Dataset records
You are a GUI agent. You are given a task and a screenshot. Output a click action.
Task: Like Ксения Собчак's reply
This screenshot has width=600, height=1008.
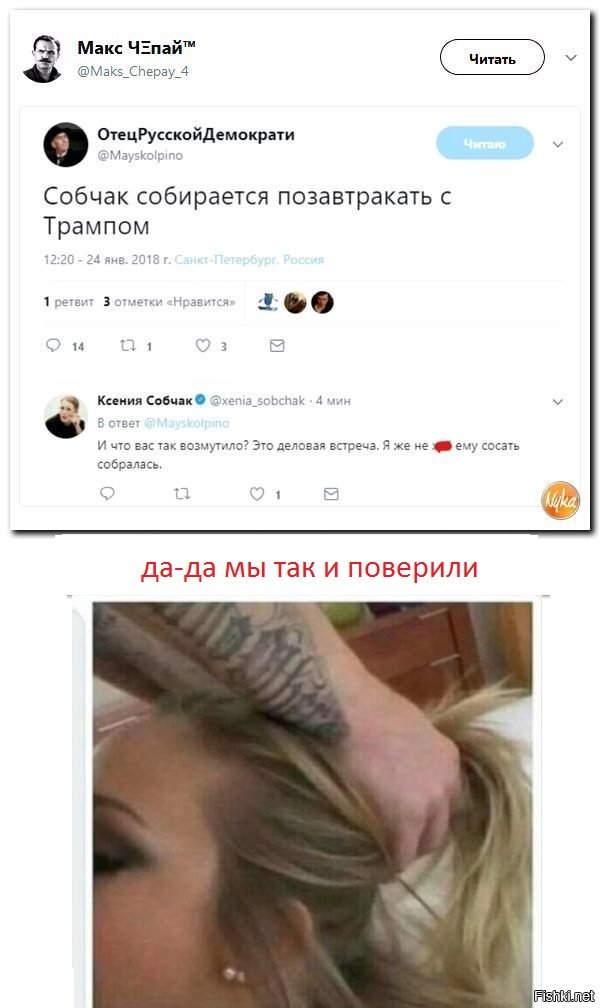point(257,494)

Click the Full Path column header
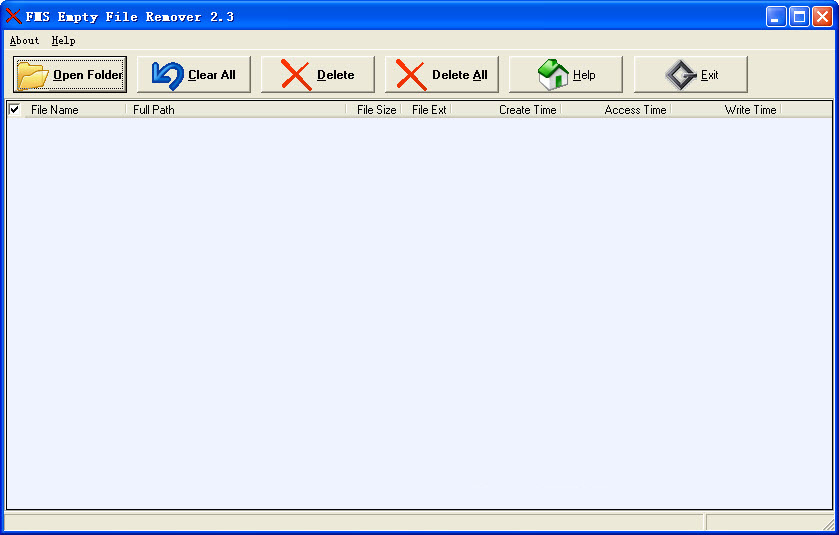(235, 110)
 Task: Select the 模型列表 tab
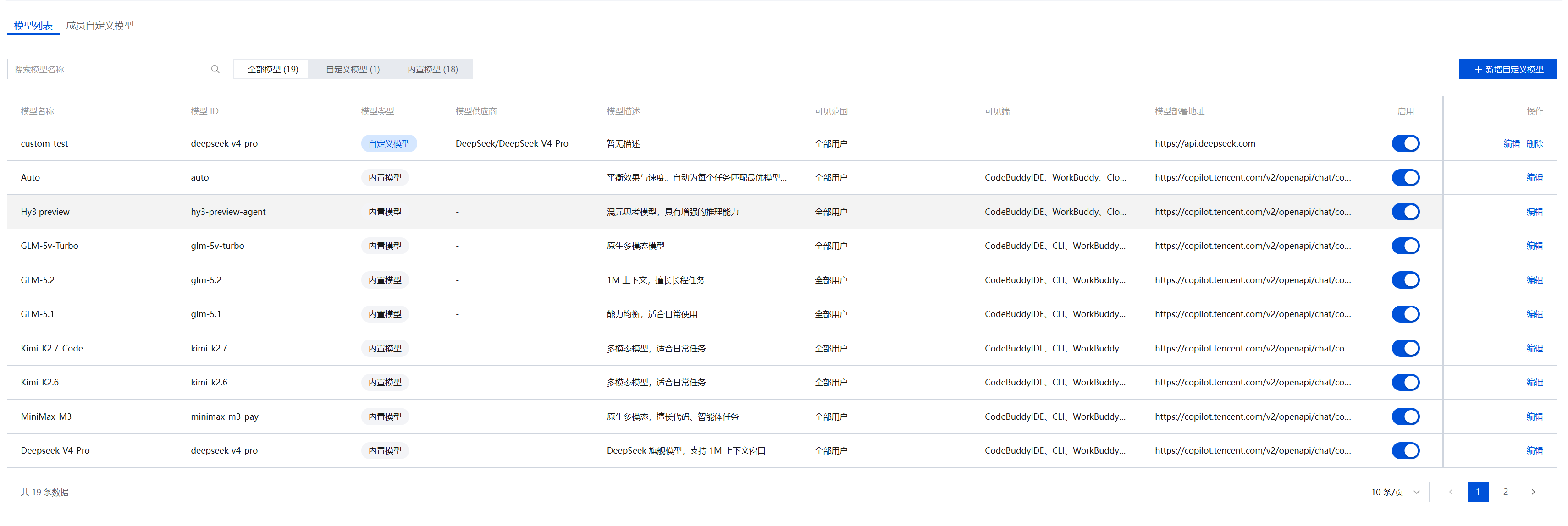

• Exercise prompt
No pictures belong in the copy: reproduce exactly the lines above from the one that contains "Task: Like Ксения Собчак's reply" through the last line of the entries.

• Result for this task
Task: Like Ксения Собчак's reply
This screenshot has width=600, height=1008.
point(257,494)

Click the Full Path column header
(235, 110)
 Task: Select the 模型列表 tab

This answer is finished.